Conte non ci sta e spiega il perchè
In Europa Conte ha fatto sentire la sua durezza. Appoggiato su questa linea, anche da Spagna e Francia. Il premier italiano ha così esposto le sue ragioni ai colleghi Europei: “Nessuno pensa a una mutualizzazione del debito pubblico“. Ciascun Paese risponde per il proprio debito pubblico e continuerà a risponderne“. Tuttavia ha ricordando che l’Italia “ha le carte in regola con la finanza pubblica: il 2019 l’abbiamo chiuso con un rapporto deficit/Pil di 1,6 anziché 2,2 come programmato“. Nonostante però le sue chiare motivazioni, gli stati europei non trovano l’accordo. Conte non ci sta e puntualizza: “Qui non si tratta di un paese che non ha arbitrariamente non rispettato le regole. Ma di affrontare la più grande crisi economica del dopoguerra. I meccanismi di protezione personalizzati, utilizzati in passato, ve li potete tenere, perché l’Italia non ne ha bisogno“, ha commentato il Premier italiano.

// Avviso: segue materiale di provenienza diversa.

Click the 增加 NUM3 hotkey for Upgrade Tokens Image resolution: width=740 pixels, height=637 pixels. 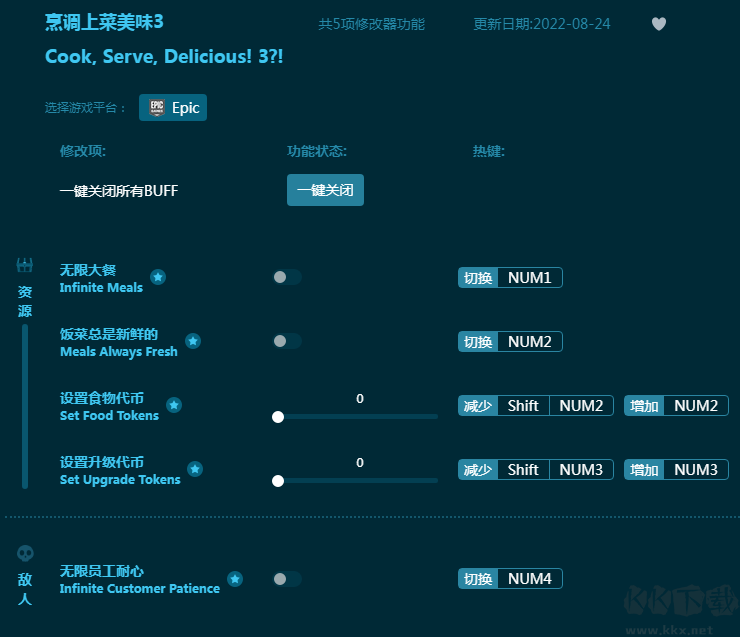[x=676, y=469]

Le reazioni della Politica e del mondo
Anche secondo Mario Draghi: “Bisogna agire subito, senza preoccuparsi del debito“. ha commentato nei giorni scorsi sul Financial Times. Finanziare subito con debito pubblico, è la scelta migliore. Secondo gli esperti italiani di economia occorre rifinanziare le attività economiche con l’indebitamento. Gualtieri, il ministro dell’economia e il ministro Di Maio, appoggiano le dichiarazioni di Conte. “Non serve a nulla trincerarsi dietro scartoffie, parametri e burocrazia” ha aggiunto Di Maio. Anche Angel Gurria, segretario generale dell’Oecd, è d’accordo con il bisogno di aiuti per sollevare l’economia. L’oecd è l’Organizzazione per la cooperazione e lo sviluppo economico. Secondo il segretario generale: “Spendere adesso o le conseguenze saranno tragiche”.